3. Peritoneal dialysis can be delivered safely and effectively at home or at another location of the patient's choice. Patients administer it themselves, although children and some adults might need help from their families or carers. Patients must have a clean and hygienic place to exchange dialysis fluid and/or set up dialysis delivery services, either to have dialysis throughout the day (automated peritoneal dialysis) or overnight while they are asleep (automated peritoneal dialysis and assisted automated peritoneal dialysis). The NICE guideline encourages healthcare professionals to explain these different options to their patients.
4. There are around 40,515 people on dialysis treatment in England, 15.1% of these receive it via their peritoneum. Peritoneal dialysis is not going to be clinically suitable or preferred for everyone - based on NHS Kidney Care and expert clinical opinion it has been estimated that the optimal level of uptake could be as high as 39%.
5. Being on dialysis has a substantial effect on the lives of patients. If it is suitable, peritoneal dialysis gives patients more choice and flexibility. There could also be significant savings for the NHS if peritoneal dialysis is considered as the first choice of treatment modality for children aged 2 years or younger, people with residual renal function and adults without significant associated comorbidities. NICE has estimated that over £7.6 million could be saved each year from the NHS budget after 5 years, based on a conservative increase in the number of people on peritoneal dialysis of 1% each year. This figure could rise to over £36.8 million annually if the optimal level (39%) is achieved (this is estimated to take approximately 20 years).

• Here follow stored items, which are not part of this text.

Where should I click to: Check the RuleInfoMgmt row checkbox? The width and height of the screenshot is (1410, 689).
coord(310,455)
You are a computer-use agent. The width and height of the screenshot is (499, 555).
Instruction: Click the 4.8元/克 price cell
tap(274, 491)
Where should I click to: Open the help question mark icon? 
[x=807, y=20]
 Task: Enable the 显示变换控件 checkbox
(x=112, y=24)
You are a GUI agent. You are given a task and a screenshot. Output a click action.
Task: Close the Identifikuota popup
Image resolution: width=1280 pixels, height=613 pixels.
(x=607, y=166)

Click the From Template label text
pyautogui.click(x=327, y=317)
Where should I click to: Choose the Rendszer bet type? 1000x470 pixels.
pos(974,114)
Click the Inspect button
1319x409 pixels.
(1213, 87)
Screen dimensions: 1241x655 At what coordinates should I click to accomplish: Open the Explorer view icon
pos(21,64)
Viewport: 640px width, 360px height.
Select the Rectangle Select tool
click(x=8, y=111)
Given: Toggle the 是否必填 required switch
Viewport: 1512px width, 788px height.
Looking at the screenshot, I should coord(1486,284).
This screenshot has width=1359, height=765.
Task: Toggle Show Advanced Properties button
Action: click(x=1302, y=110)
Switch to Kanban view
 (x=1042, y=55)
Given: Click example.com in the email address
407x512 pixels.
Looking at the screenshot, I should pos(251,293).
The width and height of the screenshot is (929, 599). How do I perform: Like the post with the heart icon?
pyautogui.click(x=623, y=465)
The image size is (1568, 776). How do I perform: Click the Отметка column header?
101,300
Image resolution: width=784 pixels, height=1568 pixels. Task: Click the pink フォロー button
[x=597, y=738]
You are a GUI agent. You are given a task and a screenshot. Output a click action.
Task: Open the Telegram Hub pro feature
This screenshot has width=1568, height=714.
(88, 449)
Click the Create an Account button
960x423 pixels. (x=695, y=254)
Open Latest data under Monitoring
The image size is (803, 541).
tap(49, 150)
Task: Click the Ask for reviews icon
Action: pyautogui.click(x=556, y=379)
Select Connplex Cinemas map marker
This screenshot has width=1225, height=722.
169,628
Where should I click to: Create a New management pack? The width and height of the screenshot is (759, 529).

1. The National Institute for Health and Care Excellence (NICE) is the independent organisation responsible for providing national guidance and standards on the promotion of good health and the prevention and treatment of ill health
2. NICE produces guidance in three areas of health:
- public health - guidance on the promotion of good health and the prevention of ill health for those working in the NHS, local authorities and the wider public and voluntary sector
- health technologies - guidance on the use of new and existing medicines, treatments, medical technologies (including devices and diagnostics) and procedures within the NHS
- clinical practice - guidance on the appropriate treatment and care of people with specific diseases and conditions within the NHS
3. NICE produces standards for patient care:
- quality standards - these reflect the very best in high quality patient care, to help healthcare practitioners and commissioners of care deliver excellent services
- Quality and Outcomes Framework - NICE develops the clinical and health improvement indicators in the QOF, the Department of Health scheme which rewards GPs for how well they care for patients
4. NICE provides advice and support on putting NICE guidance and standards into practice through its implementation programme, and it collates and accredits high quality health guidance, research and information to help health professionals deliver the best patient care through NHS Evidence.